Input for this task –
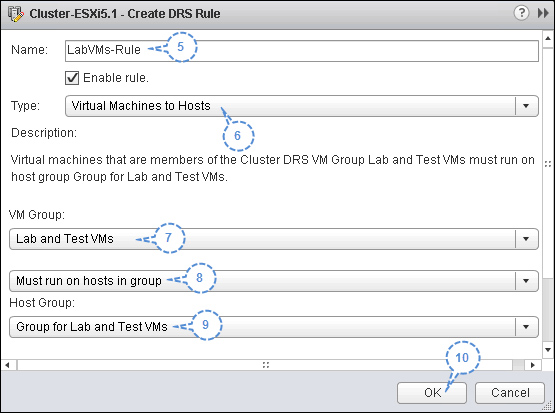Click the resize grip at dialog corner
Image resolution: width=555 pixels, height=413 pixels.
550,406
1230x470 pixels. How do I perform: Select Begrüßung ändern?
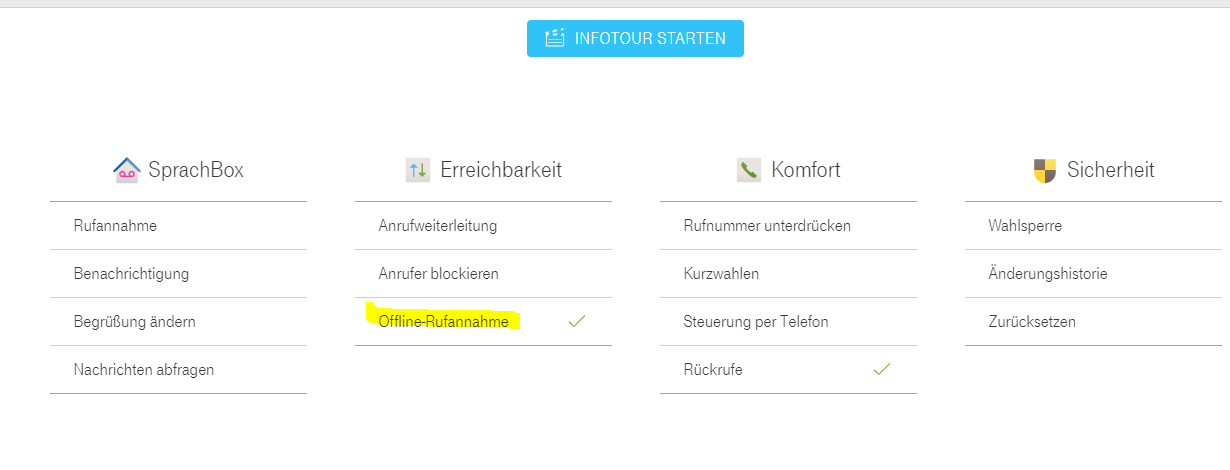134,322
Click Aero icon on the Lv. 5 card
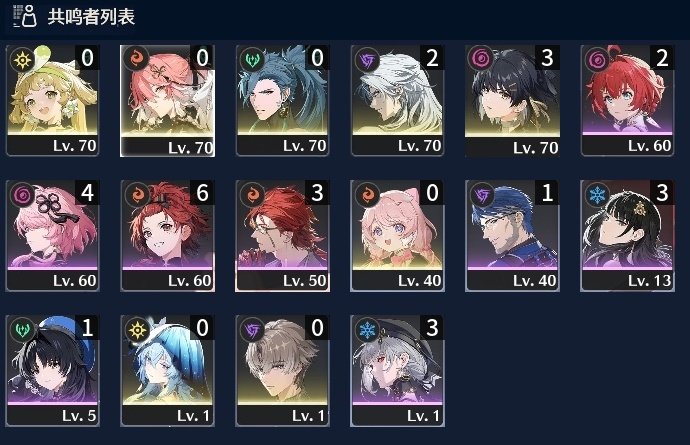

Assignment – Please transcribe the lines from the one containing "1230x470 pixels. How" to the last line of the listing, both included, exactly and with nothing added, leaving every picture out.

Expected answer –
1230x470 pixels. How do I perform: Select Begrüßung ändern?
134,322
Click Aero icon on the Lv. 5 card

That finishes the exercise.